「はあー冷たいねーヨッタちゃんは、いいから聞け!」
 言って貴ボンは、ヨッタの首をしめ始める。

「わ…分かったって。きく、聞くから。」

「へへへ。最初からそうじゃなきゃ」

 貴ボンは学生の頃、この辺一帯を統べる(すべる)不良で、力でヨッタが敵う(かなう)はずは無かった。
 

「新種発見だよ。」

「は!?」

「今朝な、起きると外から変な鳴き声がすんだよ。朝っぱらからうるせーな。て思ってよ、部屋の戸開けたのよ。そしたらさ、へへへ…何だと思う?」

「さ、さあ?」

「“たまちゃん”だよ。あざらしの。」

「あざらし?」

「そう…あざらし。しかも新種だぜ。形はあざらしなんだけどよ、目の周りに変な模様があってよ“輪っか”みたいな。更に後頭部辺りの毛色だけ真っ黒でさ!」
 貴ボンは興奮気味に言う。

「本当かよ?」

「本当だって。」

「どっかの動物園から、逃げ出してきたのかな?そいつどうするのさ。」

「まずテレビ局に情報流して出演料いただくべ。他にも新聞・雑誌・ラジオ…それだけでもいい金になんべよ。そしてしまいには、動物園か博物館に売り込むって寸法よ。」
 貴ボンが腹企みを語った。

「…お前なあ…相変わらずあくどいな。
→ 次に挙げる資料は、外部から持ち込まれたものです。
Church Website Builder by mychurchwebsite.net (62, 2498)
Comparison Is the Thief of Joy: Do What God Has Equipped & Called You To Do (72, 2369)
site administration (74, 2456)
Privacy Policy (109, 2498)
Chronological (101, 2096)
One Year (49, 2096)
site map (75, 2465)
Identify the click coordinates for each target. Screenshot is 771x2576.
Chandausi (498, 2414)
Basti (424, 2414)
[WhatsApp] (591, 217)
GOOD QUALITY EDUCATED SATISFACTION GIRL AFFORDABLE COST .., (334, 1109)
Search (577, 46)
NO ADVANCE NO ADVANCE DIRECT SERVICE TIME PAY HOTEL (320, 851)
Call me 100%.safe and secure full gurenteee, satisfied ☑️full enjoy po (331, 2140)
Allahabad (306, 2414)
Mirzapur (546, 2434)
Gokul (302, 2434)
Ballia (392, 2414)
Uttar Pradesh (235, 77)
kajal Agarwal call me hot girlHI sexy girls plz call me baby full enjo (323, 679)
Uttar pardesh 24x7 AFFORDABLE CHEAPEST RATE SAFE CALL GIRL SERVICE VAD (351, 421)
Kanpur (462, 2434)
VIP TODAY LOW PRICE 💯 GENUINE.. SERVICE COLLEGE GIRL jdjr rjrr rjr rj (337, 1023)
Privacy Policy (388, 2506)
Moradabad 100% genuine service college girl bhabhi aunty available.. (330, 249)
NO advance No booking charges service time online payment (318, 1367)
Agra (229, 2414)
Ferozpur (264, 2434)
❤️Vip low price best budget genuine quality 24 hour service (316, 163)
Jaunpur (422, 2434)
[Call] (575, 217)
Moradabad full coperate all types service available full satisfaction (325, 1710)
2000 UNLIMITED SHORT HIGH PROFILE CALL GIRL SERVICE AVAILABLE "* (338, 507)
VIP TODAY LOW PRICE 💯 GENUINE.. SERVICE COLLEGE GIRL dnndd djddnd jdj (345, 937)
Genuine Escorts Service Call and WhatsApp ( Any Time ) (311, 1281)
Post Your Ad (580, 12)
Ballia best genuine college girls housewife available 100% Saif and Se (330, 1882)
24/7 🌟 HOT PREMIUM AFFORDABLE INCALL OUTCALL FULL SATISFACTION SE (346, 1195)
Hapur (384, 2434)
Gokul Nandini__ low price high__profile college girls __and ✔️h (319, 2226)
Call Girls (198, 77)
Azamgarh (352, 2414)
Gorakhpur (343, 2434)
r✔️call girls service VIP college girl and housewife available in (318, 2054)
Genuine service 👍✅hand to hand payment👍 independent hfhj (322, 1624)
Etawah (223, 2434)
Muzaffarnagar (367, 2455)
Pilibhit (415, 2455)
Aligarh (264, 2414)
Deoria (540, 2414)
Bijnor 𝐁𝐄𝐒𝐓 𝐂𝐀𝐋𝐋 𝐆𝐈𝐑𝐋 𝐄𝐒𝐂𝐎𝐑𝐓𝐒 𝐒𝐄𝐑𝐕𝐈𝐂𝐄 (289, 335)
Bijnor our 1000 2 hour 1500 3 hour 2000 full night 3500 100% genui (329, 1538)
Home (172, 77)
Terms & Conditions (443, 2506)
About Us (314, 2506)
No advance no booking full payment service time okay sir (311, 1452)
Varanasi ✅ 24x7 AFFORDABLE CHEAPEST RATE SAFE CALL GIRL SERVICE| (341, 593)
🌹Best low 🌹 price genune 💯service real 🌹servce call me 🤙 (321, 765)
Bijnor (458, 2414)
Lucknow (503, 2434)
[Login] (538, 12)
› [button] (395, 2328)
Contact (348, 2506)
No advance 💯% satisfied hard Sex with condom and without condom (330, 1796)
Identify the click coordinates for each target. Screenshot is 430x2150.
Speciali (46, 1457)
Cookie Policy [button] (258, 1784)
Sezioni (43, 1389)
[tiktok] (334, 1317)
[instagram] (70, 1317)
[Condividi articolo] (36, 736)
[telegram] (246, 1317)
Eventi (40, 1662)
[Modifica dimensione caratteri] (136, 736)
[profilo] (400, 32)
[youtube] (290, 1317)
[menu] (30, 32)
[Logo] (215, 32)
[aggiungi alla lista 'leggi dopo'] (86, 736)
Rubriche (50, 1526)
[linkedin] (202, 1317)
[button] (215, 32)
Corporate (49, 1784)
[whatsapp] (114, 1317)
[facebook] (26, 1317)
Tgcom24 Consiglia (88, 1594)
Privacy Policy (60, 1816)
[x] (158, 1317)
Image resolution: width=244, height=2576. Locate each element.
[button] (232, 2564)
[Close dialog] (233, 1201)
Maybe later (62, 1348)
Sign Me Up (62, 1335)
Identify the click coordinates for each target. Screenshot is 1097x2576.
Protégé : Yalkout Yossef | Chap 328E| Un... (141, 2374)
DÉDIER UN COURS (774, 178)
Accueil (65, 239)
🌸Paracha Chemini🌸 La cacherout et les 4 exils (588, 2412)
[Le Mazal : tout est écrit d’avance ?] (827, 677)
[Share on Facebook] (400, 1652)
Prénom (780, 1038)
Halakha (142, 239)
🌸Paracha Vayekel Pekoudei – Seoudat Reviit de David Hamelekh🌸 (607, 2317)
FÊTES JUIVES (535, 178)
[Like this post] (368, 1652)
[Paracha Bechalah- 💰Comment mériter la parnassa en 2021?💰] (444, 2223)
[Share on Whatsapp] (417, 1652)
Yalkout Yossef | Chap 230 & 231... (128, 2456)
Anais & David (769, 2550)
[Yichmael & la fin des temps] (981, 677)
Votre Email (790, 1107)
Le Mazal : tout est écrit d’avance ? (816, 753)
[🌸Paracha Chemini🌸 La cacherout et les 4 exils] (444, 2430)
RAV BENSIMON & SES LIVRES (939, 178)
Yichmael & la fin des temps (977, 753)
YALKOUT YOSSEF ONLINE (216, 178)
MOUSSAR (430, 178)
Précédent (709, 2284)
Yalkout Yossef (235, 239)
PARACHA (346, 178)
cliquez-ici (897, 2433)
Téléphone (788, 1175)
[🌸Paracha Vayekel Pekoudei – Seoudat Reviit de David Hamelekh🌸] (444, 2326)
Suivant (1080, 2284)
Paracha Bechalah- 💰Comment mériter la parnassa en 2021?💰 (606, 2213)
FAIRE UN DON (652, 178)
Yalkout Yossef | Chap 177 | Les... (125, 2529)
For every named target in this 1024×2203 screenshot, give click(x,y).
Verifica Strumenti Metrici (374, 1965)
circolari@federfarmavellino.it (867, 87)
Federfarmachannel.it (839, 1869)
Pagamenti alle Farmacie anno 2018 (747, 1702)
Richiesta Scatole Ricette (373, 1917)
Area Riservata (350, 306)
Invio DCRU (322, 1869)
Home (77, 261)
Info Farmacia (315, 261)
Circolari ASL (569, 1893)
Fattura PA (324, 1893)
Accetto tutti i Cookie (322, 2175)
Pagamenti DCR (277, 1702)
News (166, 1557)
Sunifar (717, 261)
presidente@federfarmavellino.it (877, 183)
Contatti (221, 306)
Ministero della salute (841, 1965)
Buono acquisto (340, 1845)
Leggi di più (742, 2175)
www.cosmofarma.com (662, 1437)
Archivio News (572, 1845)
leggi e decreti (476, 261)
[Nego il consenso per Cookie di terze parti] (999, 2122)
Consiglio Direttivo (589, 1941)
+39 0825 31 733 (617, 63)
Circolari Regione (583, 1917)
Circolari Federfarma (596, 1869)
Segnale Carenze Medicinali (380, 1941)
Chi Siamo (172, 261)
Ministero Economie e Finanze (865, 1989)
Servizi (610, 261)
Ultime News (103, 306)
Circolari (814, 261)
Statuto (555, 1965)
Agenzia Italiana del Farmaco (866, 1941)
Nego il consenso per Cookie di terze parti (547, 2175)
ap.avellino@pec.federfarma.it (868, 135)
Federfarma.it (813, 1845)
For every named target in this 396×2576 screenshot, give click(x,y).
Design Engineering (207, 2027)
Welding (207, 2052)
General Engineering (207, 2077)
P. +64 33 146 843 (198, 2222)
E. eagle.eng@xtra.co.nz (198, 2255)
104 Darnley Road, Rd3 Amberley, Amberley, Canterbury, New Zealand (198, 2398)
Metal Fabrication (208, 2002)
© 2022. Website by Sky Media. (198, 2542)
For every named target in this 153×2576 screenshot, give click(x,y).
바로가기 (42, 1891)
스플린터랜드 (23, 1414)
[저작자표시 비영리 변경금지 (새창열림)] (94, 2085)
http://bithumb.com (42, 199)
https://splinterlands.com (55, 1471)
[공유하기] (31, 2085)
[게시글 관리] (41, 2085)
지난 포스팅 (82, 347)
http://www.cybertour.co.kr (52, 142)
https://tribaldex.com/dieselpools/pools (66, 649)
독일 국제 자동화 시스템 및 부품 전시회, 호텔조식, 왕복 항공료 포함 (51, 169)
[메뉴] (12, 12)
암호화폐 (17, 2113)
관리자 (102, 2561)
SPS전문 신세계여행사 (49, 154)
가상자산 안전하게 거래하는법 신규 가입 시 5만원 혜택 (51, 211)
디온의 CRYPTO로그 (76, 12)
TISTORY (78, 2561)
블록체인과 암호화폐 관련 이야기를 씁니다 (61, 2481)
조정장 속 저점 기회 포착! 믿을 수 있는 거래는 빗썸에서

それに、そんなにうまくいくのかよ。」

「まあ見てな。俺は、あいつを足掛かりにして、でっかくのし上がってやるぜ。」
 大胆な貴ボンであった。

『あ…呆れた奴だな、まさかここまでとは。でも、こいつならありえるか。』ヨッタは貴ボンの顔をじっと見る、団子の様な鼻とおちょぼ口が目に入った『こんな変な顔してるくせに…』考えながらも、恐ろしさに、生唾を飲んだ。